Indian scientists refute US researchers' claim of radio wave signal from cosmic dawn
Indian researchers have refuted a recent claim of the discovery of a radio wave signal from cosmic dawn, the time in the infancy of the Universe when the first stars and galaxies came into existence, an official statement said on Thursday.
A team of researchers from Arizona State University (ASU) and MIT in the US had in 2018 detected a signal from stars emerging in the early universe using data from the EDGES radio telescope. The study published in journal Nature had then created much excitement in the astronomy community around the world.
The ASU/MIT team had claimed the discovery of a radio wave signalling the birth of the first stars, which was also hailed by Harvard astrophysicist Avi Loeb as worthy of two Nobel prizes. However, the world awaited confirmation from independent researchers.
"Utilising the indigenously invented and built SARAS 3 radio telescope, researchers from Raman Research Institute, an autonomous institute of the Department of Science & Technology refuted this claim," a release from Ministry of Science & Technology said.
The SARAS 3 radio telescope invented and built by the astronomers at the RRI is the first telescope worldwide to reach the required sensitivity. The signal claimed to have been detected by the ASU/MIT team required exotic and non-standard physics and caused astrophysicists worldwide to invent new theories, which are all now redundant.
"This research of the Raman Research Institute restores confidence in our understanding of the evolving Universe, re-establishing the prevailing cosmological model of the cosmos," it said. The RRI findings are now published in Nature Astronomy.
SARAS is a niche high-risk high-gain experimental effort of the RRI initiated and led by Professor Ravi Subrahmanyan, along with Professor N. Udaya Shankar. It was a courageous attempt to design, build and deploy in India a precision radio telescope to detect extremely faint radio wave signals from the depths of time, from our "Cosmic Dawn" when the first stars and galaxies formed in the early Universe.
The CMB Distortion Laboratory at RRI has pioneered the development of state-of-the-art radio telescopes which are designed to detect faint cosmological signals, especially radiation emitted by hydrogen atoms at the 21-cm wavelength (1.4 GHz) arising from the depths of the cosmos.
The signal from Cosmic Dawn is expected to arrive on Earth stretched in wavelength to metres and lowered in frequency by the expansion of the Universe to lie in the radio frequency band 50-200 MHz.
"Detecting a faint signal from such an early period of the Universe is extremely difficult. The celestial signal is exceptionally faint - buried in sky radio waves that come to us from the gas in our own Galaxy, the Milky Way, which are a million times brighter," the release said.
Besides, this cosmic signal is in a radio wavelength band used by numerous terrestrial communications equipment and TV and FM radio stations, which makes detecting the extra-terrestrial signal extremely difficult, it added.

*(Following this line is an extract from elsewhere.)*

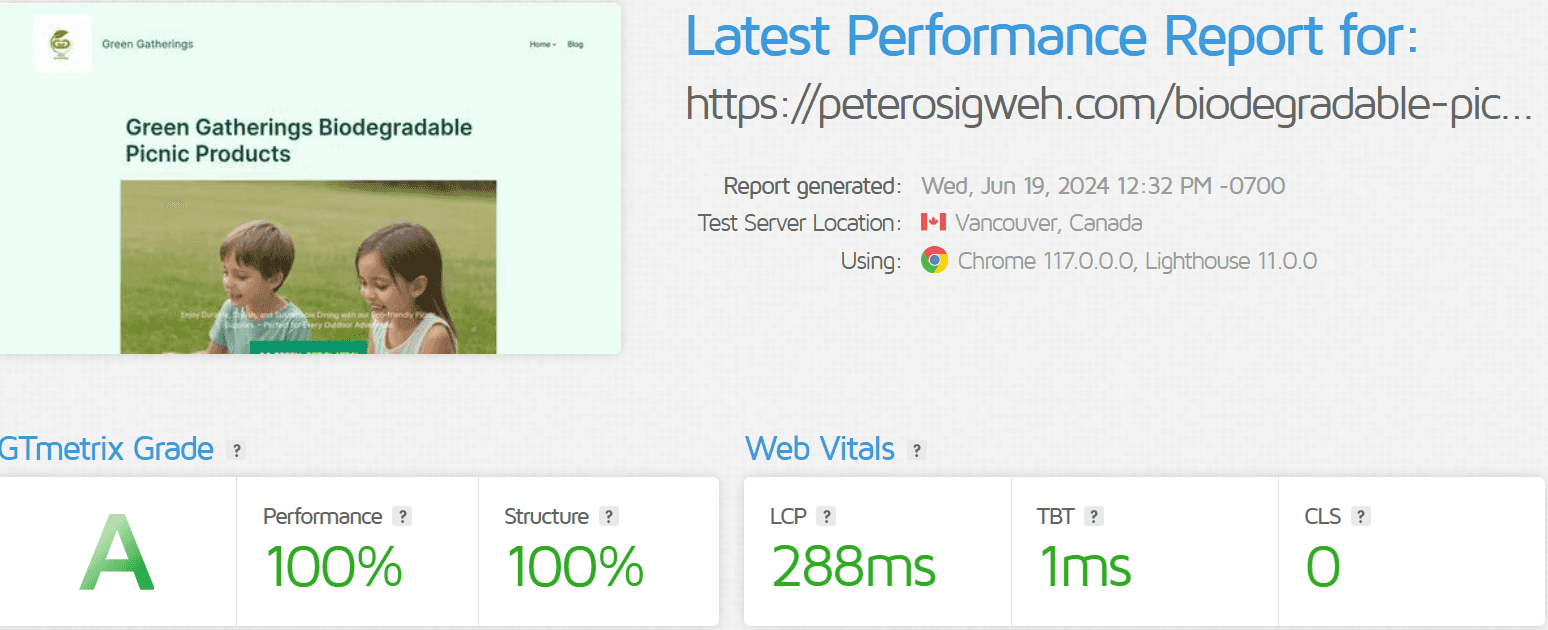1548x630 pixels.
Task: Click the Green Gatherings logo in the preview
Action: [x=62, y=44]
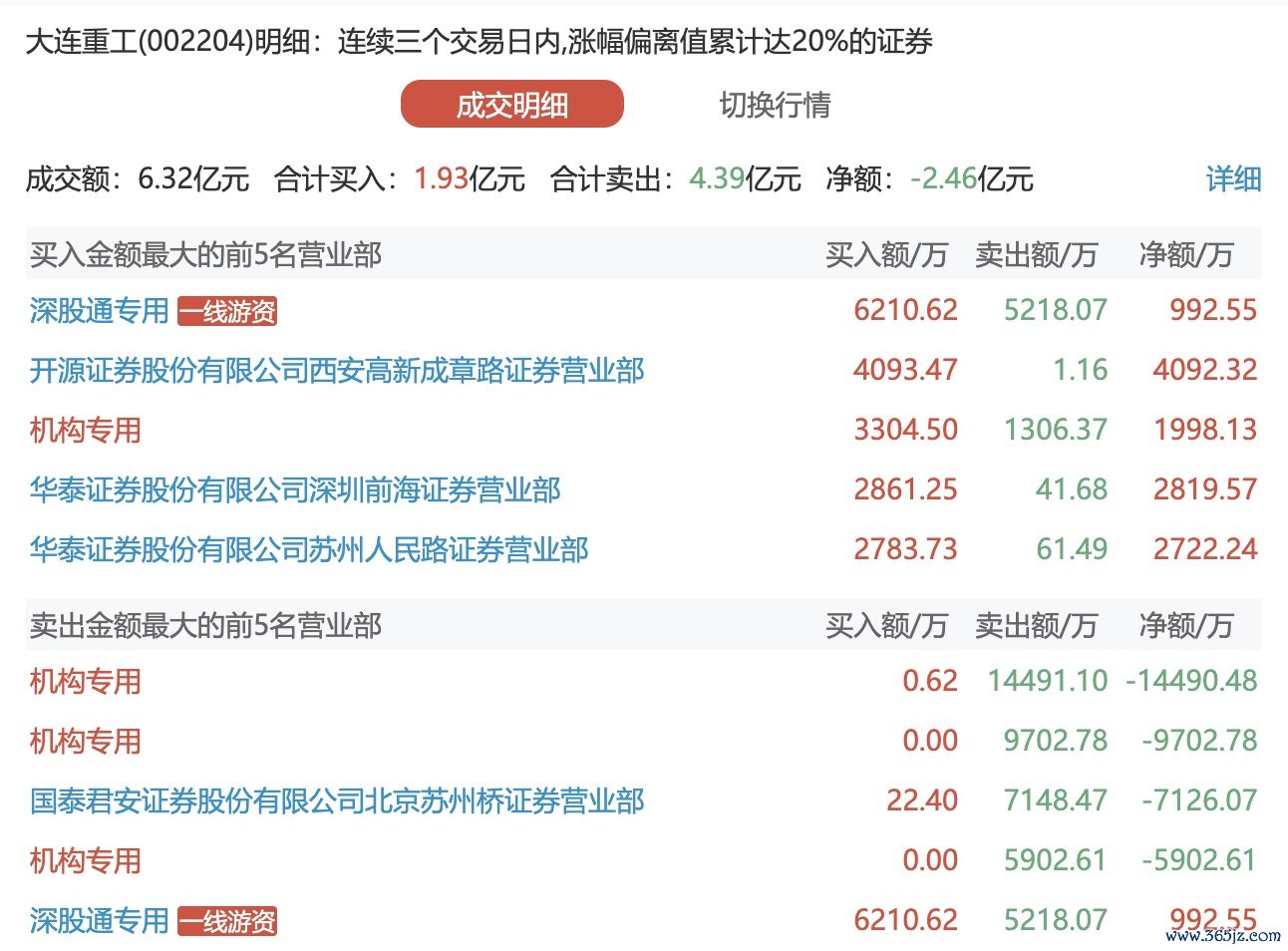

However, RRI scientists and engineers have risen to the challenge and designed and calibrated the SARAS radio telescope to discern signals from Cosmic Dawn. It is one of the most sensitive instruments in the world in this field of research today.
After a rigorous statistical analysis led by Dr Saurabh Singh, a research scientist at RRI, SARAS 3 did not find any evidence of the signal claimed by the EDGES experiment. The presence of the signal is decisively rejected after a careful assessment of the measurement uncertainties. Therefore, the finding implies that the detection reported by EDGES was likely contamination of their measurement and not a signal from the depths of space and time. SARAS 3 was indeed the first experiment to reach the required sensitivity and cross-verify the claim of the signal detection, the release added.